The most urgent need is for the Brazilian government to revive its successful program that had combined daily analysis with its own satellite network to spot illegal clearing (estimated by MapBiomas to be over 90 percent of all clearings) and fires with effective enforcement on the ground. In the years following 2005, Brazil managed to reduce forest clearing in the Amazon by an astounding 70 to 80 percent. In contrast, the current government has defunded this work and weakened enforcement. Now is the time to display renewed leadership in this critical area and even help its neighbors by sharing lessons, capacity, and technology.

Second, we know that protecting Indigenous peoples' territories and the lands of traditional communities, such as rubber tappers and Brazil nut harvesters, is a great way to conserve rainforests. It's also consistent with international human rights law and the wishes of these vulnerable communities. Some Amazonian Indigenous communities have intentionally chosen to completely avoid direct contact with non-Indigenous people. These communities are threatened by the expansion of road building, logging, and farming.
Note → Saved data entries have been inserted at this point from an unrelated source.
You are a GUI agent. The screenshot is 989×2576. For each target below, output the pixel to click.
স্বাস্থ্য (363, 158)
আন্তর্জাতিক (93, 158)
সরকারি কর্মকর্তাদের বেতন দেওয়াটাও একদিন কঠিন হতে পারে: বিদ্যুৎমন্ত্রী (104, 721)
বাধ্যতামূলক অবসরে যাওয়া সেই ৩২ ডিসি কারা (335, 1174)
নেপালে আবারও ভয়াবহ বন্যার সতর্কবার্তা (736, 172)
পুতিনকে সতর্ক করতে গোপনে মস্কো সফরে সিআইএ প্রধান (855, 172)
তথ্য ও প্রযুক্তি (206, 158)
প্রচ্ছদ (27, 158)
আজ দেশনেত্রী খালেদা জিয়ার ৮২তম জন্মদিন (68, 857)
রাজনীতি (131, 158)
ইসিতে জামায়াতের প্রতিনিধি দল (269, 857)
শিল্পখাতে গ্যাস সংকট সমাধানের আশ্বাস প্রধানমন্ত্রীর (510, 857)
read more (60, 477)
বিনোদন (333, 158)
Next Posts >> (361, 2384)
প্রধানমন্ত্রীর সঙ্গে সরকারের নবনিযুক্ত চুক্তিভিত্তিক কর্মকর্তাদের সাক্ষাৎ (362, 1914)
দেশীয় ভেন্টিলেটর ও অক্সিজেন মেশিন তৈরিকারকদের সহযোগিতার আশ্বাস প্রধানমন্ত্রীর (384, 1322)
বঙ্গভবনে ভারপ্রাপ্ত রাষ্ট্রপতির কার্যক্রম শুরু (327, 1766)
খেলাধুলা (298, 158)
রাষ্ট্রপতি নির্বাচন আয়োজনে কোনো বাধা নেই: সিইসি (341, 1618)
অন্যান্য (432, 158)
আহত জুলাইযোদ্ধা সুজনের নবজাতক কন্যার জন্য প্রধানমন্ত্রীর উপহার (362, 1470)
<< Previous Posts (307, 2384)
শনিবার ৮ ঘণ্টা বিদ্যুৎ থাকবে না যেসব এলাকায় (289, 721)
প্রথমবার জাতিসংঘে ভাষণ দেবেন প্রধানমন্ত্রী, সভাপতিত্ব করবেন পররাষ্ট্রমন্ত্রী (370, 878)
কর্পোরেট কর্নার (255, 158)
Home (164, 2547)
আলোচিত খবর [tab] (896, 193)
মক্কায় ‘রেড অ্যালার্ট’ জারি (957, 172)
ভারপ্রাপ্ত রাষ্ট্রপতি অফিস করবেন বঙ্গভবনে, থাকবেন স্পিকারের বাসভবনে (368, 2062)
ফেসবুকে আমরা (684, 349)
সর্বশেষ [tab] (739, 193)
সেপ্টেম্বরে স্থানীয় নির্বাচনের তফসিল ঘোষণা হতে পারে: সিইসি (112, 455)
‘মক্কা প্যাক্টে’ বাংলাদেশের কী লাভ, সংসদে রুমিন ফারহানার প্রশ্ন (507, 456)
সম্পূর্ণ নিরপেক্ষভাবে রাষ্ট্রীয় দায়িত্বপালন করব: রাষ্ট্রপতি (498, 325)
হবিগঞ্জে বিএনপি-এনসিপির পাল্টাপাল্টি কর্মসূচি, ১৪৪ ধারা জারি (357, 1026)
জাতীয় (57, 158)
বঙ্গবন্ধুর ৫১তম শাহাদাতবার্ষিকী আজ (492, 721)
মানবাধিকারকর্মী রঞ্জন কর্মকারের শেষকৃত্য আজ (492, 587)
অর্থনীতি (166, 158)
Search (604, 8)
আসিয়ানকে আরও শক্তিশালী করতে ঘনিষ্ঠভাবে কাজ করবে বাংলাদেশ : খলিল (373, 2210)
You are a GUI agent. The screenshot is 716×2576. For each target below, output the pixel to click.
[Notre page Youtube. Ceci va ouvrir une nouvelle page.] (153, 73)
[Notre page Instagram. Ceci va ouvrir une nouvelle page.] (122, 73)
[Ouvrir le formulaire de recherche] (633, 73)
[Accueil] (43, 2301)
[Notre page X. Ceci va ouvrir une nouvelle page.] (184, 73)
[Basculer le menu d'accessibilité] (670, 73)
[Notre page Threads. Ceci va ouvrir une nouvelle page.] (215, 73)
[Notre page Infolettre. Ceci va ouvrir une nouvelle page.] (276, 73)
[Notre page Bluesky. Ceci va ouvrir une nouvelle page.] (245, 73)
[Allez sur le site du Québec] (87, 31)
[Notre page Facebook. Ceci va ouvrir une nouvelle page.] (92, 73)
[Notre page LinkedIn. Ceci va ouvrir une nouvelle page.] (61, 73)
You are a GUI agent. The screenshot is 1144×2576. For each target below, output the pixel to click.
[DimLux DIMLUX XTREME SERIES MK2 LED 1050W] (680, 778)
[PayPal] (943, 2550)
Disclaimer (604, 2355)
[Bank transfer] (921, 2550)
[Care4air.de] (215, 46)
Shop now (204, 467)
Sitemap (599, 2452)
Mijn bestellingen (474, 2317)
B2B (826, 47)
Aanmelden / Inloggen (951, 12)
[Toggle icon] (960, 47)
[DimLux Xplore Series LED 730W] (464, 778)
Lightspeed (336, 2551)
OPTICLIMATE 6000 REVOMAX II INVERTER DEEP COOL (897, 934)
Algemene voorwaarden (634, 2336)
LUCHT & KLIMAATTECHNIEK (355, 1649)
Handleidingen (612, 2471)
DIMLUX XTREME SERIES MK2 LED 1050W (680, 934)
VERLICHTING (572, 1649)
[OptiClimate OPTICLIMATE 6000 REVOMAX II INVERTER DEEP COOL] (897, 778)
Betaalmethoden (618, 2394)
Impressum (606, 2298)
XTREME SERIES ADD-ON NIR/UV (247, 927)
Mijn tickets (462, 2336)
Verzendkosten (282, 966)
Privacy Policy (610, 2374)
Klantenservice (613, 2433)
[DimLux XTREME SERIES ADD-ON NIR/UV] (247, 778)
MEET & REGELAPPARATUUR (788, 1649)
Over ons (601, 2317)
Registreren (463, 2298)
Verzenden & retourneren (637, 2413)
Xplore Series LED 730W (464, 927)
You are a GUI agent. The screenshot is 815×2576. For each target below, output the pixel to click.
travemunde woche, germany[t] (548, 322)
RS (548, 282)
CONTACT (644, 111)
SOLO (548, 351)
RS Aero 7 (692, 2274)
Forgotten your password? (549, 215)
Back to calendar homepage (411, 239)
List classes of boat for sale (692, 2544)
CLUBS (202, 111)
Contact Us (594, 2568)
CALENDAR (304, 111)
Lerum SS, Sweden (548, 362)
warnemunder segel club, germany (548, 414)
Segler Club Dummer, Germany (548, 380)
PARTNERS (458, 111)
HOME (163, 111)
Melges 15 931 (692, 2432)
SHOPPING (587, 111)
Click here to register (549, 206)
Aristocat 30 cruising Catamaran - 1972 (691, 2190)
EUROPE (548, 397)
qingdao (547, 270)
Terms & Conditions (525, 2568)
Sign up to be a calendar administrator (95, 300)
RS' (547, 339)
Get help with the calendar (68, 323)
In recent decades, Brazil, Colombia, Ecuador, and other countries in the region have made great strides in expanding recognition and protection of those who depend on the forest and this needs to continue. The reversal of this attitude by the current Brazilian government is nothing less than a direct attack on the lives and livelihoods of these communities. Some have likened this to incitement of genocide.

The third, scientifically proven solution for rainforest conservation is careful and profitable use of the forest by companies and communities alike. The Amazon boasts an incredible wealth of natural products—not surprisingly, since it is home to more species of animals and plants than anywhere else on Earth. The responsible harvest of fruits, oils, nuts, fish, medicines, fibers, and even wood from low intensity logging—along with ecotourism—are all compatible with forest protection and can support dignified livelihoods that provide additional incentives to protect the ecosystem.

Finally, there is a vital role for governments and businesses to play beyond Brazil. Last week H&M, the second largest fashion retailer globally, committed to cease buying leather altogether from Brazil, following other major brands, including North Face. Such boycotts are not ideal since they undermine those working legally and without deforestation both in the Amazon as well as other parts of the country. Any company that knows or suspects its supply chain may include products that may be contributing to forest loss and fires in the Amazon region should immediately engage suppliers to guarantee traceability that ensures this is not the case. If they cannot, then the boycott of those suppliers is justified and a powerful statement. Pension funds and investors should do the same, as some Swedish and Norwegian groups have already done.

Foreign governments have been longtime partners with Brazil, Colombia, Peru and other countries in the region, helping to finance efforts to better manage the Amazon. Wealthy nations must greatly increase their support for Amazon conservation, given the global importance of the region in regulating climate and weather patterns. The G7's offer of $22 million is beyond meager in comparison to the $945 million in donations to restore the Notre Dame cathedral after it burned. Brazil and other governments should welcome this partnership and well-intended offer of support, rather than tout conspiracy theories that there is a global plot to take control of the Amazon; besides, more than enough land has already been cleared to support massive expansion and intensification of its agricultural output for decades to come.

While we welcome the UN's important deliberations later this month, the time for speechmaking is long gone. It's time for action. Governments and companies, and their expert advisors and investors, should heed the outcry over in Brazil and around the world over the destruction of the Amazon and lead the way to a boldly hopeful climate future.

Tasso Azevedo is the former Chief of the Brazilian Forest Service and coordinator of MapBiomas. 

Nigel Sizer is Chief Program Officer with Rainforest Alliance.